▸ **EXCERPT TO READ**
********
Illustration by Avery Adamson

Self insurance is what companies (and people) do if they can’t afford insurance, or believe the chance of a catastrophic loss is small.


Pet Insurance

Insurance, or the practice of sharing risk, goes back thousands of years. For most of history, if disaster struck (e.g. your house burned down), you were just out of luck.

But then insurance became a big business, because premiums (the cost of the policies) got cheap enough that most people and companies could afford coverage for the most common risks. Like health insurance, property (fire) insurance, and car insurance.

Lately however, insurance has gotten more expensive. So more people and companies are deciding to ‘self-insure:’ to not buy insurance they think they’re unlikely to ever need.

Pet and earthquake insurance are examples. People think: ‘The chance of my pet needing a $10,000 surgery, or an earthquake destroying my house, is really low… so why should I pay out all that premium money?”

Ideally, someone who self-insures would stash away the premium money they don’t spend, in case their pet does need surgery. But most people don’t do this, so they’re not really self-insured… they’re just not insured. And tragically, this is also the case for more crucial coverage like health insurance.
********
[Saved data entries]
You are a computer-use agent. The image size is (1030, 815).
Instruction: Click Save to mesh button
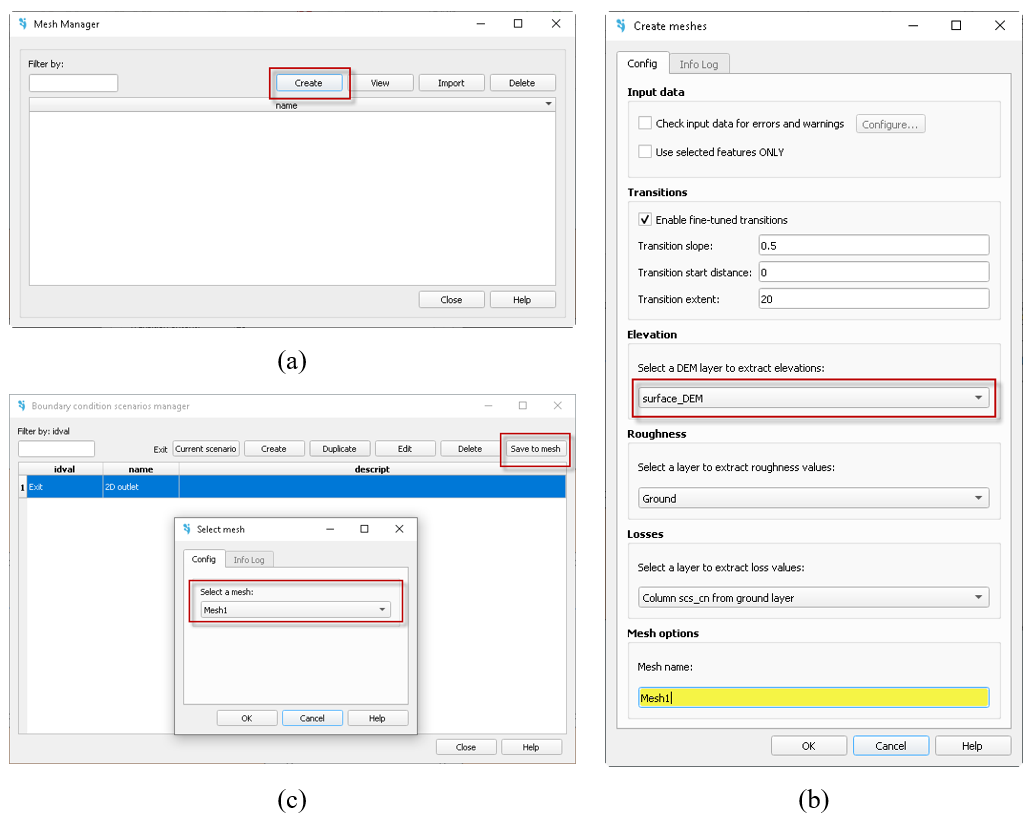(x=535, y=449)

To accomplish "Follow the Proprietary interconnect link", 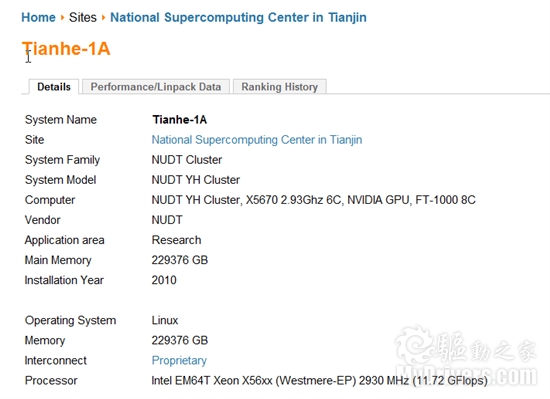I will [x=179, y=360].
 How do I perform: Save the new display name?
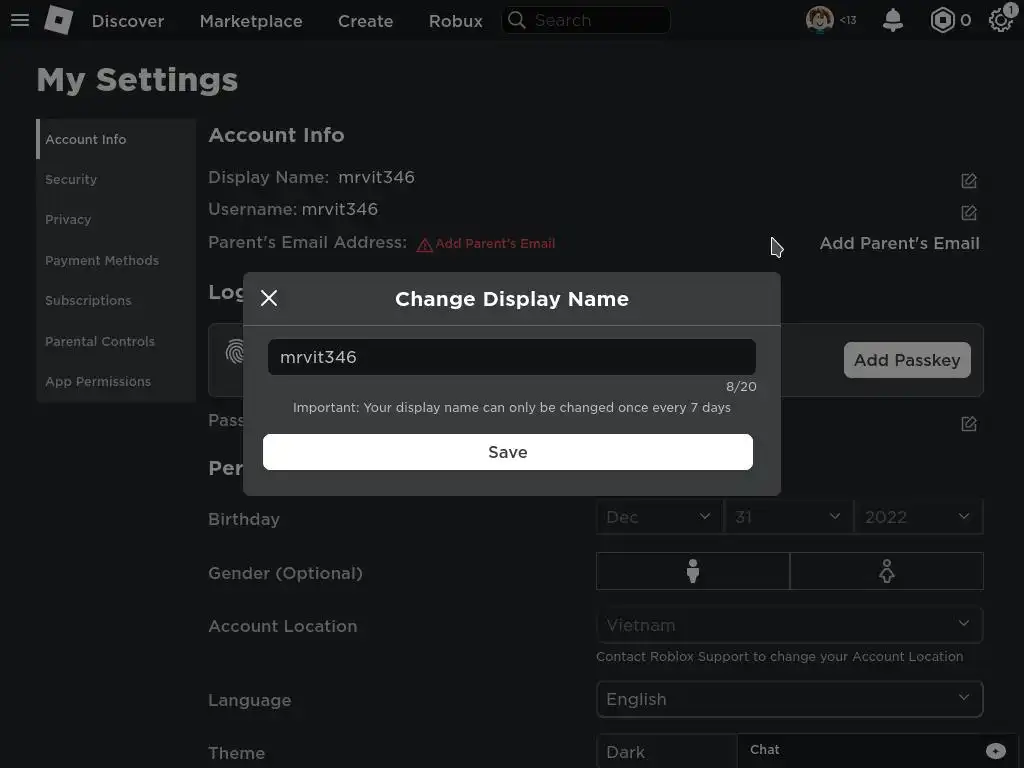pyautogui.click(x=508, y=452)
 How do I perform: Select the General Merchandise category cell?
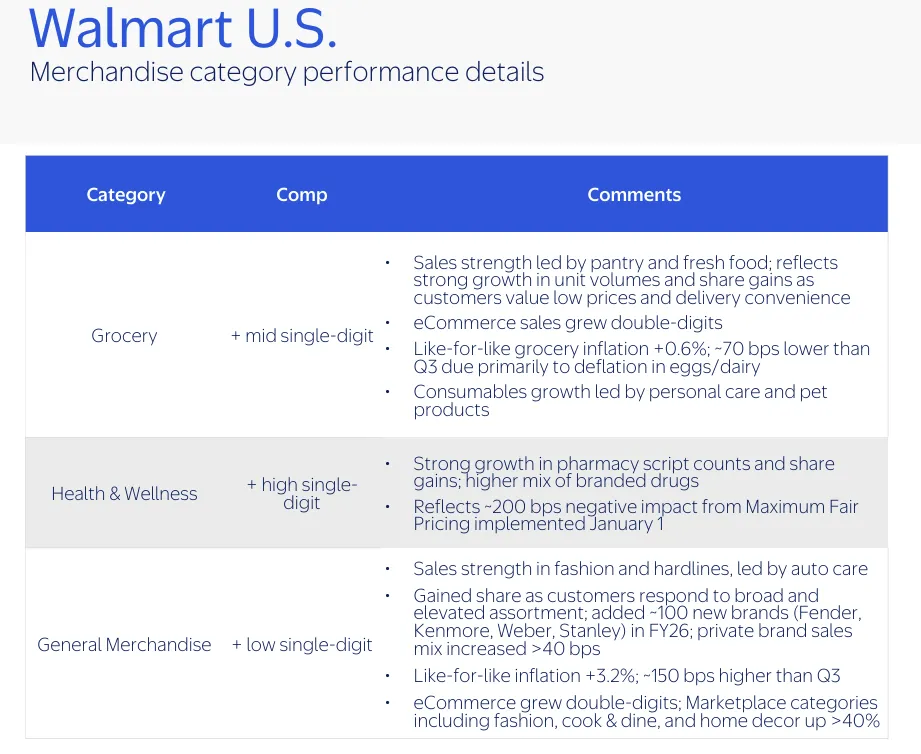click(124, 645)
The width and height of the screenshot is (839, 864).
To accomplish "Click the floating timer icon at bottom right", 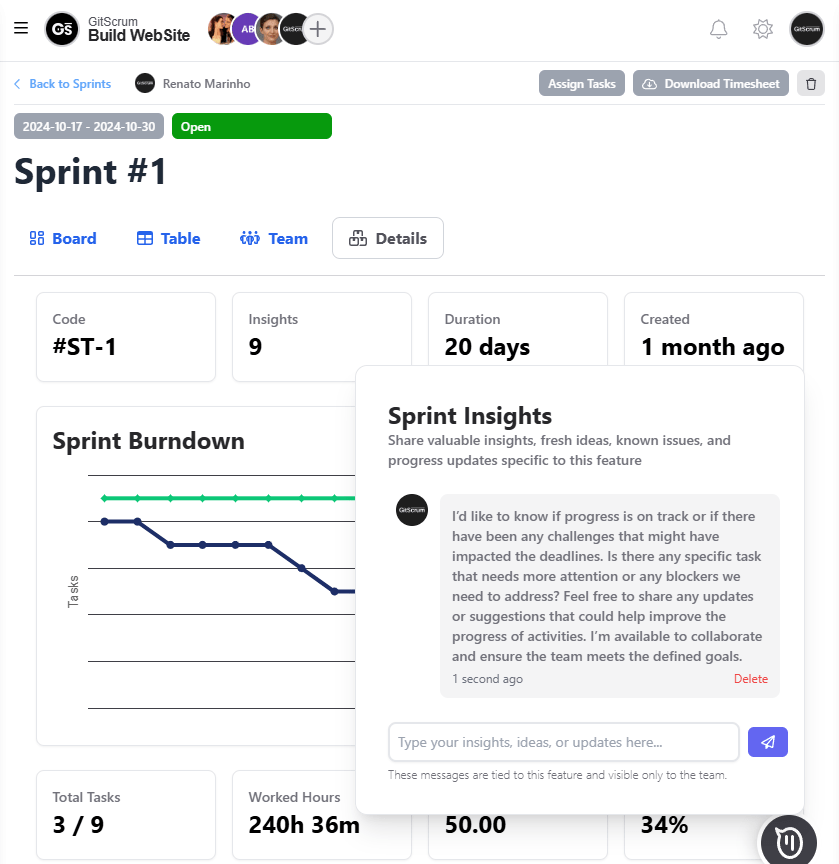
********
▸ **PROBLEMS TO WORK ON**
1. In the text on self insurance, which two kinds of insurance are given as examples that people decide not to buy?
2. Carry on the text about self insurance, starting right after its final sentence.

▸ **TASK ANSWERS**
1. Pet insurance and earthquake insurance.

2.
For individuals, the decision to buy insurance is often an emotional or gut-level one: a best guess. Whereas for businesses, it’s more numbers-driven. Companies have financial people look at statistics about risk, and weigh the cost of insurance against that risk.

Most companies end up buying insurance, because self insurance is almost never ‘cheaper.’ The exception is very large companies who can act like insurance companies themselves, buying healthcare directly for their employees rather than paying an insurance company to do it.

Decisions about insurance are complicated, so unfortunately, people and companies with more information and resources are more likely to do a better job making them.